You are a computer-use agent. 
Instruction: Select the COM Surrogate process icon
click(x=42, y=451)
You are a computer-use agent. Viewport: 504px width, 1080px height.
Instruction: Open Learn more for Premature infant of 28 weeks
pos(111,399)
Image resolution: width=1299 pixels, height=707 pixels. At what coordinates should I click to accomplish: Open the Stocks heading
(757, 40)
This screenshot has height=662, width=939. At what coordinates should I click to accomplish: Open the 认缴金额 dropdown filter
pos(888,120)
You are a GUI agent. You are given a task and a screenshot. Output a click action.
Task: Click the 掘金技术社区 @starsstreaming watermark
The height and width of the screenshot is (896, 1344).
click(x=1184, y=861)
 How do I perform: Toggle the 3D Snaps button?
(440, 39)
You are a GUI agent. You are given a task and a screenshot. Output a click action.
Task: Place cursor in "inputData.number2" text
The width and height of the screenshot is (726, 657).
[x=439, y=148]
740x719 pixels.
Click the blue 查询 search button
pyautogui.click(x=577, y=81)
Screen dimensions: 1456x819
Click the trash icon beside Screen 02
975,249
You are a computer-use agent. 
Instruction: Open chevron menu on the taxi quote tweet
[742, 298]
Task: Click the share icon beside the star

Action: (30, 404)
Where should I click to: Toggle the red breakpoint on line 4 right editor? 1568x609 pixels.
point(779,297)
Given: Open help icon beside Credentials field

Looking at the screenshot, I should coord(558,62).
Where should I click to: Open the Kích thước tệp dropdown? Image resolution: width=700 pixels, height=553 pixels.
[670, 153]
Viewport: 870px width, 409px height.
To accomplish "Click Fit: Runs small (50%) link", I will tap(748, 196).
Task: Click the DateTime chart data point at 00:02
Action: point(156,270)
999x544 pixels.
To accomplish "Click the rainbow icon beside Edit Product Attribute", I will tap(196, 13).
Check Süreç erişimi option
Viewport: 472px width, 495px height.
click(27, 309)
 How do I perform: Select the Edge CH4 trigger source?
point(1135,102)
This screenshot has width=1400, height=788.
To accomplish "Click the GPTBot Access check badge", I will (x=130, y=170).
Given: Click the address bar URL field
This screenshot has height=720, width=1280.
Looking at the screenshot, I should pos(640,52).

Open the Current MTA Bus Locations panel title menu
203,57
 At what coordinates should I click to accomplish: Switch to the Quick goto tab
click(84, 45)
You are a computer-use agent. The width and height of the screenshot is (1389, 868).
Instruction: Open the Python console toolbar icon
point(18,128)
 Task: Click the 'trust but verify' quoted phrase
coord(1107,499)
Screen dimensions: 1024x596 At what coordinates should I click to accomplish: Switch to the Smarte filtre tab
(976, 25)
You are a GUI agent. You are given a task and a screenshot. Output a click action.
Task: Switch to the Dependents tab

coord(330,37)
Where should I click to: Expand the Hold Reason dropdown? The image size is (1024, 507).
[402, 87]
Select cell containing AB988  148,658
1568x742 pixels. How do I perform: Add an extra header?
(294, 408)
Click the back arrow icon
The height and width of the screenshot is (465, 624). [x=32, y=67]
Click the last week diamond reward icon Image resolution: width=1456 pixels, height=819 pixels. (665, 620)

........

REQUIREMENTS: Can you reproduce all of the records above with every "computer-use agent" replaced by "desktop automation assistant" and nothing else altered?

THE ANSWER:
You are a desktop automation assistant. 
Instruction: Select the COM Surrogate process icon
click(x=42, y=451)
You are a desktop automation assistant. Viewport: 504px width, 1080px height.
Instruction: Open Learn more for Premature infant of 28 weeks
pos(111,399)
Image resolution: width=1299 pixels, height=707 pixels. At what coordinates should I click to accomplish: Open the Stocks heading
(757, 40)
This screenshot has height=662, width=939. At what coordinates should I click to accomplish: Open the 认缴金额 dropdown filter
pos(888,120)
You are a GUI agent. You are given a task and a screenshot. Output a click action.
Task: Click the 掘金技术社区 @starsstreaming watermark
The height and width of the screenshot is (896, 1344).
click(x=1184, y=861)
 How do I perform: Toggle the 3D Snaps button?
(440, 39)
You are a GUI agent. You are given a task and a screenshot. Output a click action.
Task: Place cursor in "inputData.number2" text
The width and height of the screenshot is (726, 657).
[x=439, y=148]
740x719 pixels.
Click the blue 查询 search button
pyautogui.click(x=577, y=81)
Screen dimensions: 1456x819
Click the trash icon beside Screen 02
975,249
You are a desktop automation assistant. 
Instruction: Open chevron menu on the taxi quote tweet
[742, 298]
Task: Click the share icon beside the star

Action: (30, 404)
Where should I click to: Toggle the red breakpoint on line 4 right editor? 1568x609 pixels.
point(779,297)
Given: Open help icon beside Credentials field

Looking at the screenshot, I should coord(558,62).
Where should I click to: Open the Kích thước tệp dropdown? Image resolution: width=700 pixels, height=553 pixels.
[670, 153]
Viewport: 870px width, 409px height.
To accomplish "Click Fit: Runs small (50%) link", I will tap(748, 196).
Task: Click the DateTime chart data point at 00:02
Action: point(156,270)
999x544 pixels.
To accomplish "Click the rainbow icon beside Edit Product Attribute", I will tap(196, 13).
Check Süreç erişimi option
Viewport: 472px width, 495px height.
click(27, 309)
 How do I perform: Select the Edge CH4 trigger source?
point(1135,102)
This screenshot has width=1400, height=788.
To accomplish "Click the GPTBot Access check badge", I will (x=130, y=170).
Given: Click the address bar URL field
This screenshot has height=720, width=1280.
Looking at the screenshot, I should pos(640,52).

Open the Current MTA Bus Locations panel title menu
203,57
 At what coordinates should I click to accomplish: Switch to the Quick goto tab
click(84, 45)
You are a desktop automation assistant. The width and height of the screenshot is (1389, 868).
Instruction: Open the Python console toolbar icon
point(18,128)
 Task: Click the 'trust but verify' quoted phrase
coord(1107,499)
Screen dimensions: 1024x596 At what coordinates should I click to accomplish: Switch to the Smarte filtre tab
(976, 25)
You are a GUI agent. You are given a task and a screenshot. Output a click action.
Task: Switch to the Dependents tab

coord(330,37)
Where should I click to: Expand the Hold Reason dropdown? The image size is (1024, 507).
[402, 87]
Select cell containing AB988  148,658
1568x742 pixels. How do I perform: Add an extra header?
(294, 408)
Click the back arrow icon
The height and width of the screenshot is (465, 624). [x=32, y=67]
Click the last week diamond reward icon Image resolution: width=1456 pixels, height=819 pixels. (665, 620)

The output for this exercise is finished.